- Opening Delimiter -
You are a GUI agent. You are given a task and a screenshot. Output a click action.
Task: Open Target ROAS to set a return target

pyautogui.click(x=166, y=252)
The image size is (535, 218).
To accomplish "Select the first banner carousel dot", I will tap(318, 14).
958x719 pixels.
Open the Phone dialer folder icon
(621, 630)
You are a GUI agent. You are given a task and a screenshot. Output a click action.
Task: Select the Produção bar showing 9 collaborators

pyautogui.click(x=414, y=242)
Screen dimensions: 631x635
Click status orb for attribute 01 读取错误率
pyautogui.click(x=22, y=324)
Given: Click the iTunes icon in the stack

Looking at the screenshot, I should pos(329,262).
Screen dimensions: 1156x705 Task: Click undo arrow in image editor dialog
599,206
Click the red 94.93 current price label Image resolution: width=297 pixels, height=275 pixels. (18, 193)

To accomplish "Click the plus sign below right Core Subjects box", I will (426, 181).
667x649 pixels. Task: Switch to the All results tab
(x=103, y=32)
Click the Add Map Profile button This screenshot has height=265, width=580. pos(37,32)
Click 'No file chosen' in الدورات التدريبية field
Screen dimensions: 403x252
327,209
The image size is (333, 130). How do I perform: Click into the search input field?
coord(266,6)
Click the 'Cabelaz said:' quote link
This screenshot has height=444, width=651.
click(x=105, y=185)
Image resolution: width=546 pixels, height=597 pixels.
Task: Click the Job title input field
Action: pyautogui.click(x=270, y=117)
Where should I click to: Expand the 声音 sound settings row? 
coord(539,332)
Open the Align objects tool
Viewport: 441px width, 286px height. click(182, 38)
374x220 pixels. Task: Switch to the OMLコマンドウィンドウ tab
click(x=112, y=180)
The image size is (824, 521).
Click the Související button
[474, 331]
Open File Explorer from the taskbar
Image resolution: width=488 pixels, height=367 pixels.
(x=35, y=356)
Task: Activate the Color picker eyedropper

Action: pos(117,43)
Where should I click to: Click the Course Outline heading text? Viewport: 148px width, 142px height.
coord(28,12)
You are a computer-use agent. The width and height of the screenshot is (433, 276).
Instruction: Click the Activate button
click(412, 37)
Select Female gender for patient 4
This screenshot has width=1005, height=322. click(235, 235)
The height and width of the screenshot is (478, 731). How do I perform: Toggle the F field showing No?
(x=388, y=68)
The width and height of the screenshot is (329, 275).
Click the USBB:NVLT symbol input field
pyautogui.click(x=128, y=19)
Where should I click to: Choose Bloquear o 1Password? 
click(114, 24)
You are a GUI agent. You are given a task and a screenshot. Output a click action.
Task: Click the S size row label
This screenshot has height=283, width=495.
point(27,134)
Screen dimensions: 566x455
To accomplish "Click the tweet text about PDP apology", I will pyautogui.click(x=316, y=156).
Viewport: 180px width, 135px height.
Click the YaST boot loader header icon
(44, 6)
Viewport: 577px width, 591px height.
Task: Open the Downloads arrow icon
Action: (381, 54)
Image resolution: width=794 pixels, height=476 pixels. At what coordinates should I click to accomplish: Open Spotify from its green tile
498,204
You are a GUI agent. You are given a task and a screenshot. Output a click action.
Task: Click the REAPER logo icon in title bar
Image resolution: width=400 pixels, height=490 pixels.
- Closing Delimiter -
* [Work order] Copy every line of the records word for word.

* [Expected answer]
You are a GUI agent. You are given a task and a screenshot. Output a click action.
Task: Open Target ROAS to set a return target

pyautogui.click(x=166, y=252)
The image size is (535, 218).
To accomplish "Select the first banner carousel dot", I will tap(318, 14).
958x719 pixels.
Open the Phone dialer folder icon
(621, 630)
You are a GUI agent. You are given a task and a screenshot. Output a click action.
Task: Select the Produção bar showing 9 collaborators

pyautogui.click(x=414, y=242)
Screen dimensions: 631x635
Click status orb for attribute 01 读取错误率
pyautogui.click(x=22, y=324)
Given: Click the iTunes icon in the stack

Looking at the screenshot, I should pos(329,262).
Screen dimensions: 1156x705 Task: Click undo arrow in image editor dialog
599,206
Click the red 94.93 current price label Image resolution: width=297 pixels, height=275 pixels. (18, 193)

To accomplish "Click the plus sign below right Core Subjects box", I will (426, 181).
667x649 pixels. Task: Switch to the All results tab
(x=103, y=32)
Click the Add Map Profile button This screenshot has height=265, width=580. pos(37,32)
Click 'No file chosen' in الدورات التدريبية field
Screen dimensions: 403x252
327,209
The image size is (333, 130). How do I perform: Click into the search input field?
coord(266,6)
Click the 'Cabelaz said:' quote link
This screenshot has height=444, width=651.
click(x=105, y=185)
Image resolution: width=546 pixels, height=597 pixels.
Task: Click the Job title input field
Action: pyautogui.click(x=270, y=117)
Where should I click to: Expand the 声音 sound settings row? 
coord(539,332)
Open the Align objects tool
Viewport: 441px width, 286px height. click(182, 38)
374x220 pixels. Task: Switch to the OMLコマンドウィンドウ tab
click(x=112, y=180)
The image size is (824, 521).
Click the Související button
[474, 331]
Open File Explorer from the taskbar
Image resolution: width=488 pixels, height=367 pixels.
(x=35, y=356)
Task: Activate the Color picker eyedropper

Action: pos(117,43)
Where should I click to: Click the Course Outline heading text? Viewport: 148px width, 142px height.
coord(28,12)
You are a computer-use agent. The width and height of the screenshot is (433, 276).
Instruction: Click the Activate button
click(412, 37)
Select Female gender for patient 4
This screenshot has width=1005, height=322. click(235, 235)
The height and width of the screenshot is (478, 731). How do I perform: Toggle the F field showing No?
(x=388, y=68)
The width and height of the screenshot is (329, 275).
Click the USBB:NVLT symbol input field
pyautogui.click(x=128, y=19)
Where should I click to: Choose Bloquear o 1Password? 
click(114, 24)
You are a GUI agent. You are given a task and a screenshot. Output a click action.
Task: Click the S size row label
This screenshot has height=283, width=495.
point(27,134)
Screen dimensions: 566x455
To accomplish "Click the tweet text about PDP apology", I will pyautogui.click(x=316, y=156).
Viewport: 180px width, 135px height.
Click the YaST boot loader header icon
(44, 6)
Viewport: 577px width, 591px height.
Task: Open the Downloads arrow icon
Action: (381, 54)
Image resolution: width=794 pixels, height=476 pixels. At what coordinates should I click to accomplish: Open Spotify from its green tile
498,204
You are a GUI agent. You are given a task and a screenshot. Output a click action.
Task: Click the REAPER logo icon in title bar
Image resolution: width=400 pixels, height=490 pixels.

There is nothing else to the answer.